Like many parents who watched what unfolded at Sandy Hook Elementary School on Friday morning, I didn’t want to believe what I was hearing. I was covering the news for The Stir, so I didn’t have the luxury of looking away. Instead, I watched that death toll rise and found myself nearly unable to breathe as I learned how many of the victims were children. I kept seeing that photo of the children holding each other as they were evacuated -clinging to each other, some crying. I thought of the parents and what a nightmare they must all be in. And I thought of my own son, just a couple years older.
When he stepped off the bus that afternoon I grabbed my son and held him tight. I hugged him for all the parents who didn’t get to hug their kids after school that day. It will never be enough, though. I try to imagine their pain and see only emptiness, the void in their hearts unfathomable. There is nothing I can do to fill it.
I was heartbroken. But I was also angry.
I think one of the biggest impulses we have as parents is to “make it better.” Do we ever stop wanting to make it better for our kids when they’re sick or cold or scared? As Katie Couric interviewed the family of Daniel Barden, one of the young victims, I was struck by what Daniel’s siblings said. His 10-year-old sister Natalie had wanted to ask President Obama when he was going to pass legislation making it illegal for anyone other than police or military personnel to own guns- and to limit their use to ranges. And Daniel’s brother, 12-year-old James, wants to know what President Obama is going to do to make sure this never happens again.
As our compassion is awakened we want to do something to make this a safer world for our children, for everyone’s children.
We parents know this is much more complicated that any one issue. But a key part of this issue is guns. How we manage mental illness is another, as we’ve learned from Liza Long’s brave essay, “I am Adam Lanza’s Mother.” For those of us who say goodbye to our babies every morning as they leave for school, these issues are personal and the stakes could not be higher. As our compassion is awakened we want to do something to make this a safer world for our children, for everyone’s children.

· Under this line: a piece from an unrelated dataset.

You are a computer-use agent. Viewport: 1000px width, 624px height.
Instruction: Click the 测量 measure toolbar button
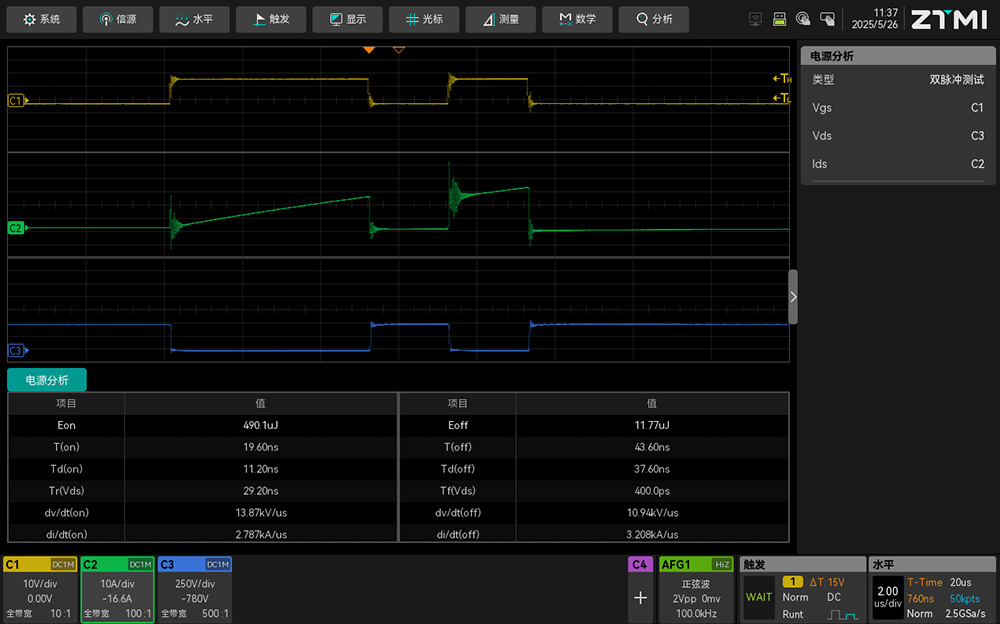click(499, 19)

It’s not just up to President Obama, it’s up to all of us to demand meaningful action. I am no longer willing to pay for our complacency and culture with the blood of children. It’s too high a price.
Every time our world is shattered and the “unimaginable” happens, we adjust to a new reality. Some people are calling the shooting at Newtown a “senseless” act. I say we’d better make sense of it, or these killings will just keep happening. Some people blame it on “evil.” But if we keep blaming these atrocities on abstractions like “evil” these killings will keep happening. We must work together to make this a safer world for everyone.
It’s at times like this that I think of novelist Arundhati Roy’s words: “Another world is not only possible, she is on her way. On a quiet day, I can hear her breathing.”
What do you think will prevent this from happening again?